# GPSO optimisation example with saving the state and resuming

Yes, you can optimise for $X$ and then realise: oh, I need more! You can even realise that after few days, so yes, you can save the state of the optimiser and resume from saved state on the disk.

In [1]:
# imports
import os
import numpy as np
from shutil import rmtree
import logging
from gpflow.utilities import print_summary

from gpso import ParameterSpace, GPSOptimiser, GPRSurrogate
from gpso.utils import set_logger, make_dirs

again, objective function and parameter space are without change

In [2]:
# define objective function - compare with paper Fig. 2
def obj(point, offset=0.0, rotate=True):
    x, y = point
    if rotate:
        ct = np.cos(np.pi / 4)
        st = np.sin(np.pi / 4)
        xn = ct * x + st * y
        yn = ct * y - st * x
        x = xn
        y = yn
    return (
        3 * (1 - x) ** 2.0 * np.exp(-(x ** 2) - (y + 1) ** 2)
        - 10 * (x / 5.0 - x ** 3 - y ** 5) * np.exp(-(x ** 2) - y ** 2)
        - 1 / 3 * np.exp(-((x + 1) ** 2) - y ** 2)
        - offset
    )


# bounds of the parameters we will optimise
x_bounds = [-3, 5]
y_bounds = [-3, 3]
# number of points per dimension for plotting
N_POINTS = 120

In [3]:
space = ParameterSpace(
    parameter_names=["x", "y"], parameter_bounds=[x_bounds, y_bounds]
)

### First optimisation
Let's be naive and optimise only for 25 evaluations.

In [4]:
opt = GPSOptimiser(
    parameter_space=space,
    gp_surrogate=GPRSurrogate.default(),
    exploration_method="tree",
    exploration_depth=5,
    update_cycle=1,
    budget=25,
    stopping_condition="evaluations",
    n_workers=4,
)

In [5]:
# log_level INFO: reasonable amount of information on what is happening
# log_level DEBUG: a lot of information on what is happening
set_logger(log_level=logging.INFO)
# run vanilla, with default initialisation and just 1 repetition of objective function (since it's deterministic...)
best_point_v1 = opt.run(obj)

[2020-05-13 23:39:46] INFO: Starting 2-dimensional optimisation with budget of 25 objective function evaluations...
[2020-05-13 23:39:46] INFO: Sampling 2 vertices per dimension within L1 ball of 0.25 of the domain size radius in normalised coordinates using 4 worker(s)...
[2020-05-13 23:39:46] INFO: Update step: retraining GP model and updating scores...
[2020-05-13 23:39:48] INFO: Exploration step: sampling children in the ternary tree...
[2020-05-13 23:39:48] INFO: Selecting step: evaluating best leaves...
[2020-05-13 23:39:48] INFO: Update step: retraining GP model and updating scores...
[2020-05-13 23:39:49] INFO: After 1th iteration: 
	 number of obj. func. evaluations: 6 
	 highest score: 2.019346080880167 
	 highest UCB: 0.5464137300581137
[2020-05-13 23:39:49] INFO: Exploration step: sampling children in the ternary tree...
[2020-05-13 23:39:49] INFO: Selecting step: evaluating best leaves...
[2020-05-13 23:39:49] INFO: Update step: retraining GP model and updating scores...
[

In [6]:
print(best_point_v1)
print_summary(opt.gp_surr.gpflow_model, fmt="notebook")

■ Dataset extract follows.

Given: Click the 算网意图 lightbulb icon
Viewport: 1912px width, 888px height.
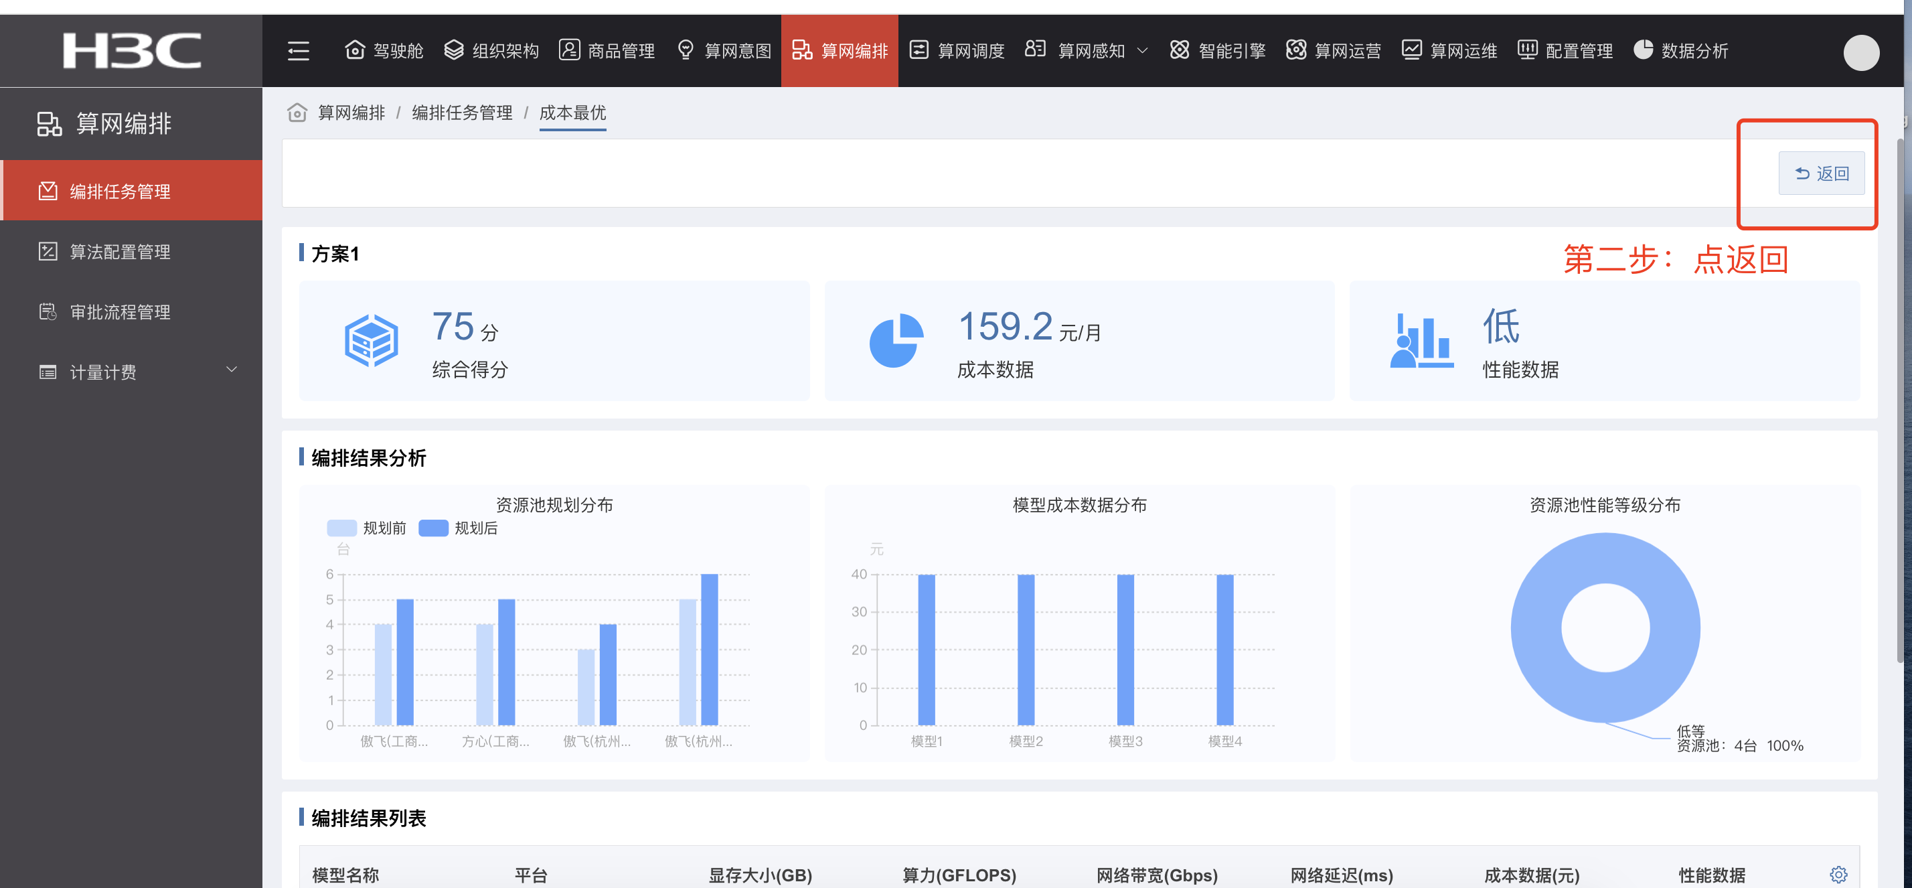Looking at the screenshot, I should [x=686, y=50].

GPPoint(normed_coord=array([0.27777778, 0.72222222]), score_mu=6.822127355673395, score_sigma=0.0, score_ucb=0.0, label=<PointLabels.evaluated: 1>)

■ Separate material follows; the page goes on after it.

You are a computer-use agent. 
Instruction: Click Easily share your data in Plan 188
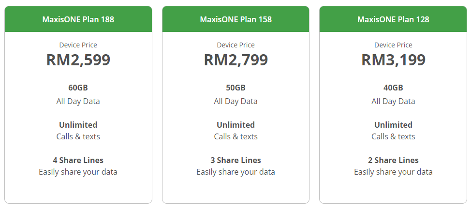point(78,172)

name,class,transform,prior,trainable,shape,dtype,value
GPR.mean_function.c,Parameter,,,True,(),float64,0.311109
GPR.kernel.variance,Parameter,Softplus,,True,(),float64,3.38538
GPR.kernel.lengthscales,Parameter,Softplus,,True,(),float64,0.104901
GPR.likelihood.variance,Parameter,Softplus + Shift,,True,(),float64,1.04832e-06


So we can see we are not there yet...
Let's resume

In [7]:
# let's just resume for additional 25 evaluations
best_point_v2 = opt.resume_run(additional_budget=25)

[2020-05-13 23:39:53] INFO: Resuming optimisation for with additional budget of 25
[2020-05-13 23:39:53] INFO: Exploration step: sampling children in the ternary tree...
[2020-05-13 23:39:53] INFO: Selecting step: evaluating best leaves...
[2020-05-13 23:39:53] INFO: Update step: retraining GP model and updating scores...
[2020-05-13 23:39:54] INFO: After 9th iteration: 
	 number of obj. func. evaluations: 31 
	 highest score: 6.822127355673395 
	 highest UCB: 6.375786411525929
[2020-05-13 23:39:54] INFO: Exploration step: sampling children in the ternary tree...
[2020-05-13 23:39:54] INFO: Selecting step: evaluating best leaves...
[2020-05-13 23:39:54] INFO: Update step: retraining GP model and updating scores...
[2020-05-13 23:39:55] INFO: After 10th iteration: 
	 number of obj. func. evaluations: 36 
	 highest score: 7.880218798440746 
	 highest UCB: 7.6297163908975705
[2020-05-13 23:39:55] INFO: Exploration step: sampling children in the ternary tree...
[2020-05-13 23:39:55] INFO: 

In [8]:
print(best_point_v2)
print_summary(opt.gp_surr.gpflow_model, fmt="notebook")

GPPoint(normed_coord=array([0.23662551, 0.68518519]), score_mu=8.102201204076508, score_sigma=0.0, score_ucb=0.0, label=<PointLabels.evaluated: 1>)


name,class,transform,prior,trainable,shape,dtype,value
GPR.mean_function.c,Parameter,,,True,(),float64,0.1915
GPR.kernel.variance,Parameter,Softplus,,True,(),float64,3.16384
GPR.kernel.lengthscales,Parameter,Softplus,,True,(),float64,0.128714
GPR.likelihood.variance,Parameter,Softplus + Shift,,True,(),float64,1.04826e-06


So now we done! We have the same result as optimising 50 straight (makes sense...)

### Save and resume
Are we **really** done? Let's try to save the current state of the optimisation and imagine getting back in a few days...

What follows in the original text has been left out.